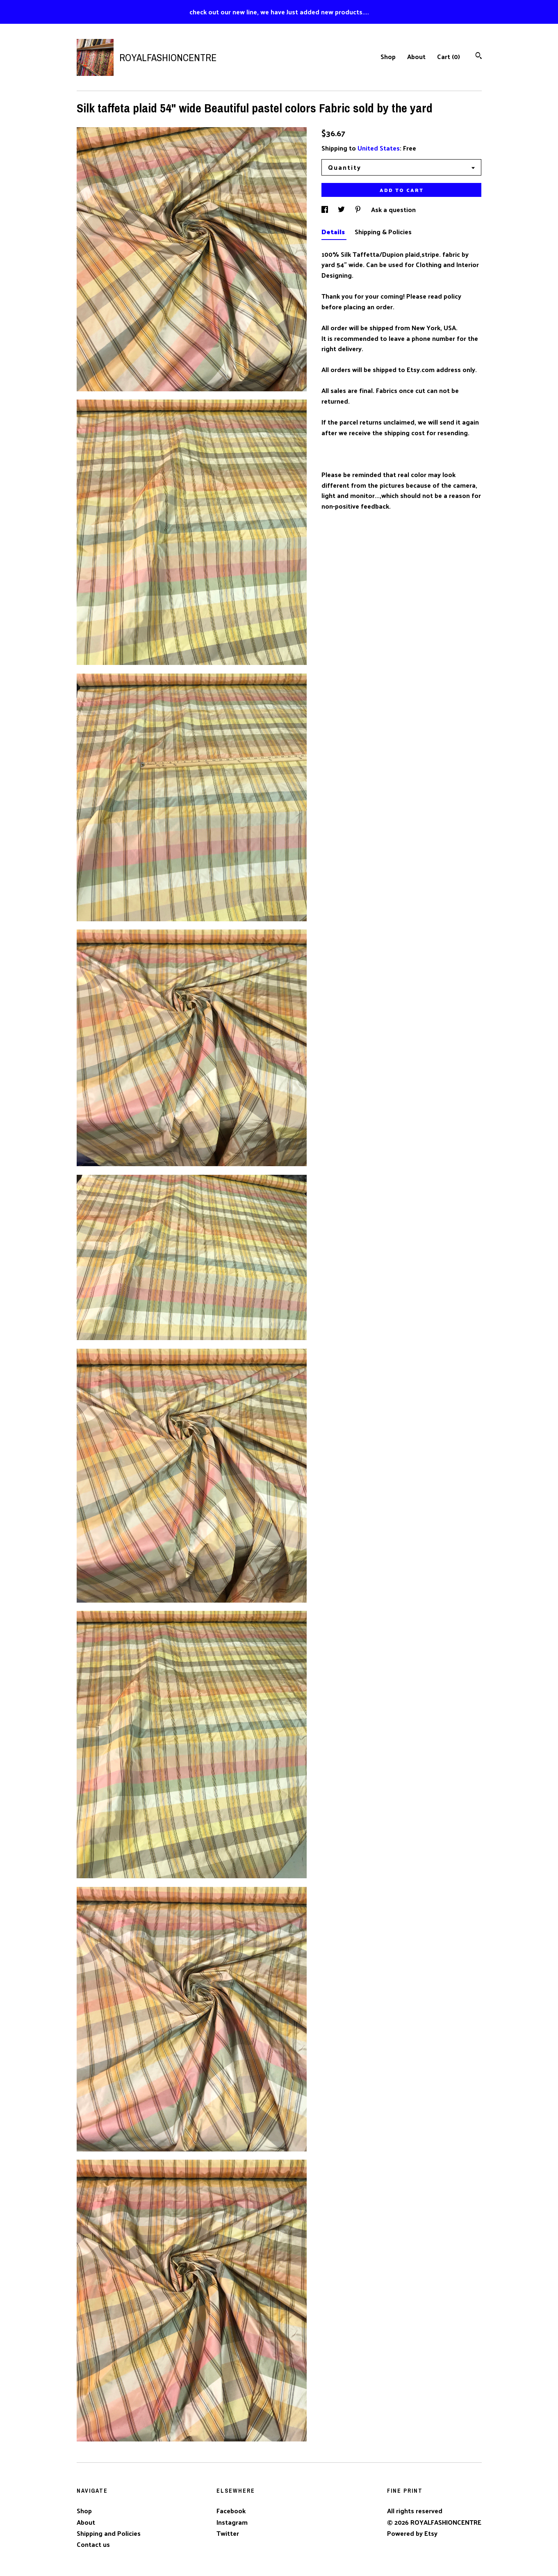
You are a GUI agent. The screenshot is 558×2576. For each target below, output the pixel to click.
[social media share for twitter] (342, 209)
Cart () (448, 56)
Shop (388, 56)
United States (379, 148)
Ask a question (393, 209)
--
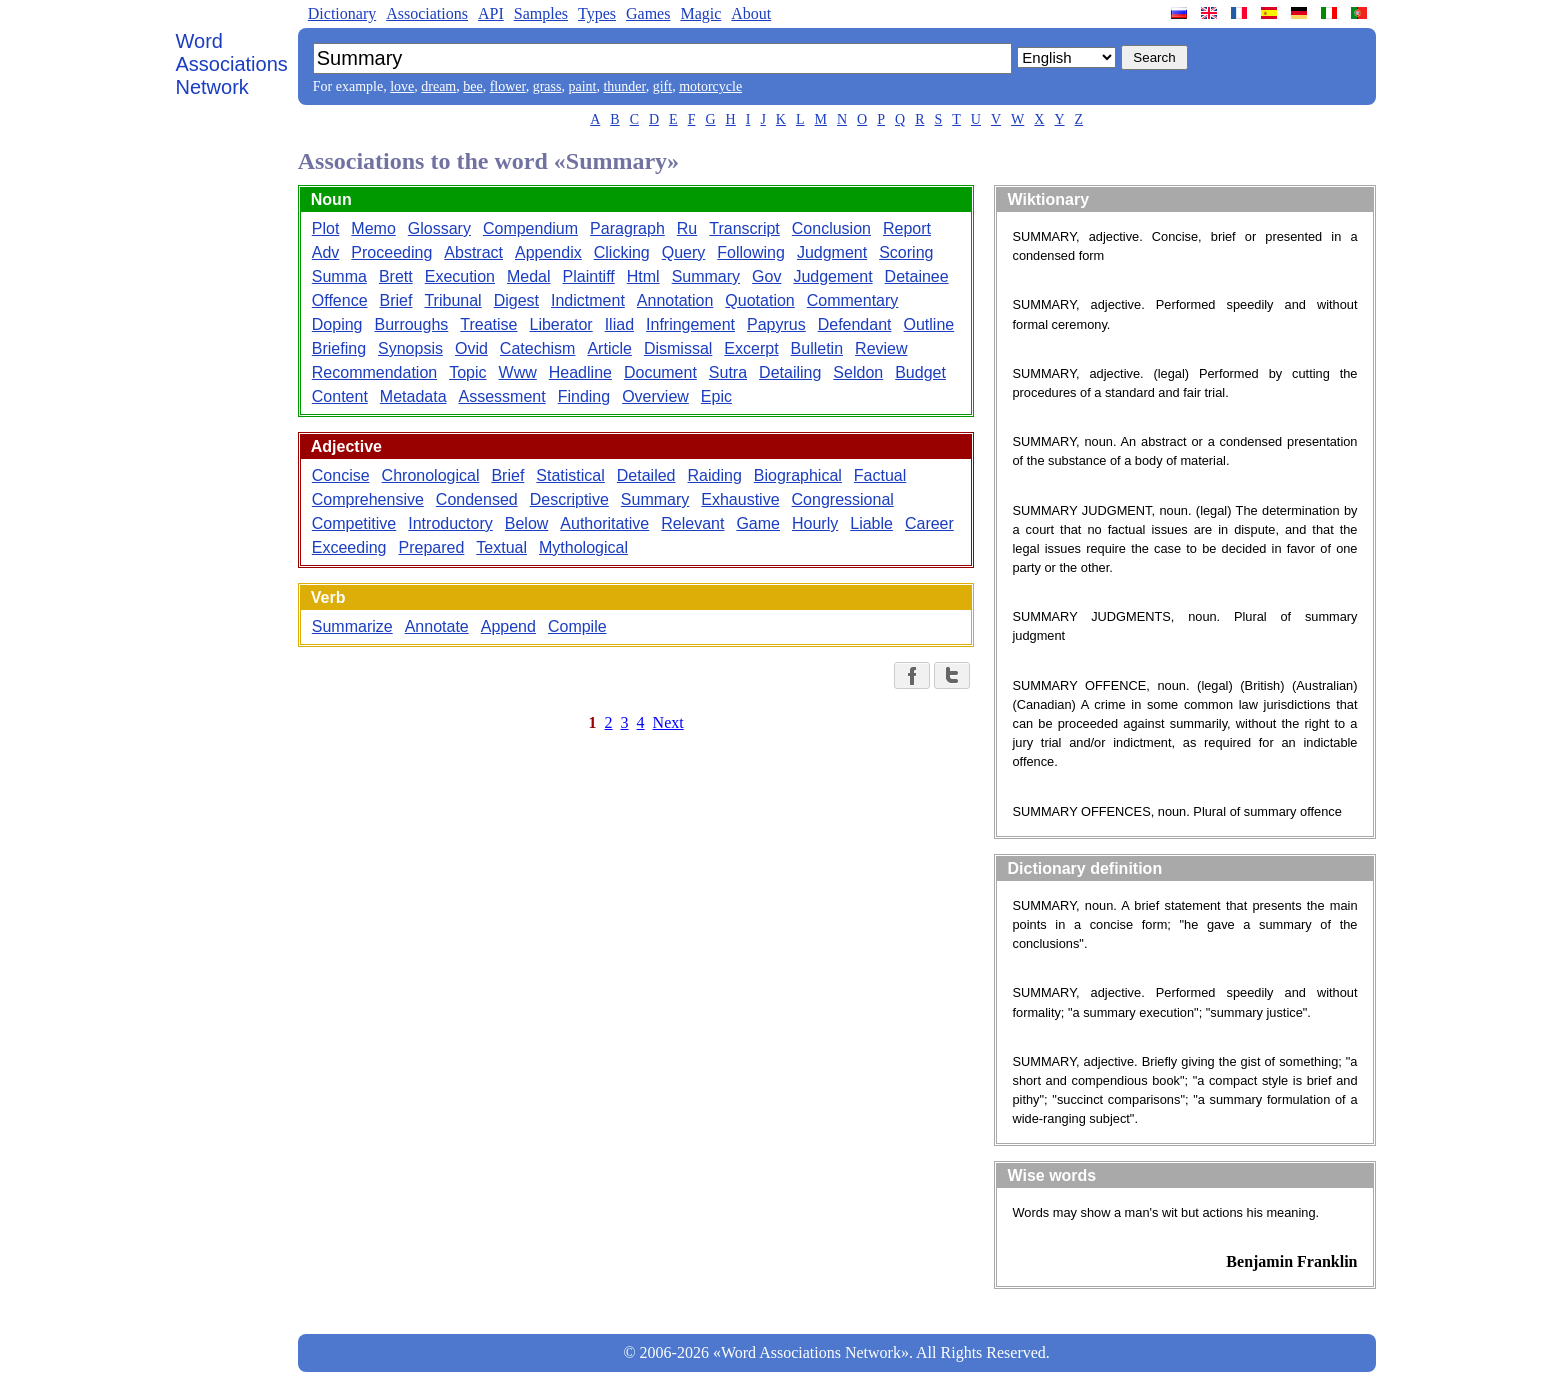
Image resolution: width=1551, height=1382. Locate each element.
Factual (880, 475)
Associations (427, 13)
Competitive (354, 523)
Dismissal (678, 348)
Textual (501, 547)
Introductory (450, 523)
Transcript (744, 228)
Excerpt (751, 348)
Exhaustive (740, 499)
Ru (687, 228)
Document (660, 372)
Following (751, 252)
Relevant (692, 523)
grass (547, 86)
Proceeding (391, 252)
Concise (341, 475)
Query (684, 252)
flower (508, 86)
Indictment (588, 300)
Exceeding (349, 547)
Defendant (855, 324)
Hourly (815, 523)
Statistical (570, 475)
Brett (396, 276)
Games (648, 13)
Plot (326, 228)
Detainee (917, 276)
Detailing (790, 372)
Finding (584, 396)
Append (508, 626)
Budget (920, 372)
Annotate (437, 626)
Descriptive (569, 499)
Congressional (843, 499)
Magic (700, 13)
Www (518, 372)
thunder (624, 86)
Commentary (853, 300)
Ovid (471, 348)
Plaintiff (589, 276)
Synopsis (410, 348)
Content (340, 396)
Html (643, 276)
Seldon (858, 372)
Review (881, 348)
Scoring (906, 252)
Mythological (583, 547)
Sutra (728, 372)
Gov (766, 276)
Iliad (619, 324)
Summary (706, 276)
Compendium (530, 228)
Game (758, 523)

» What is needed
Begin at the line that contains "You are a GUI" and stop after the line that contains "United States (379, 148)". Rewrite those lines in full with the requests unchanged, raising every coordinate in the answers by 13.

» Reply to the exercise
You are a GUI agent. The screenshot is 558×2576. For each target below, output the pixel to click.
[social media share for twitter] (355, 222)
Cart () (461, 69)
Shop (401, 69)
United States (392, 161)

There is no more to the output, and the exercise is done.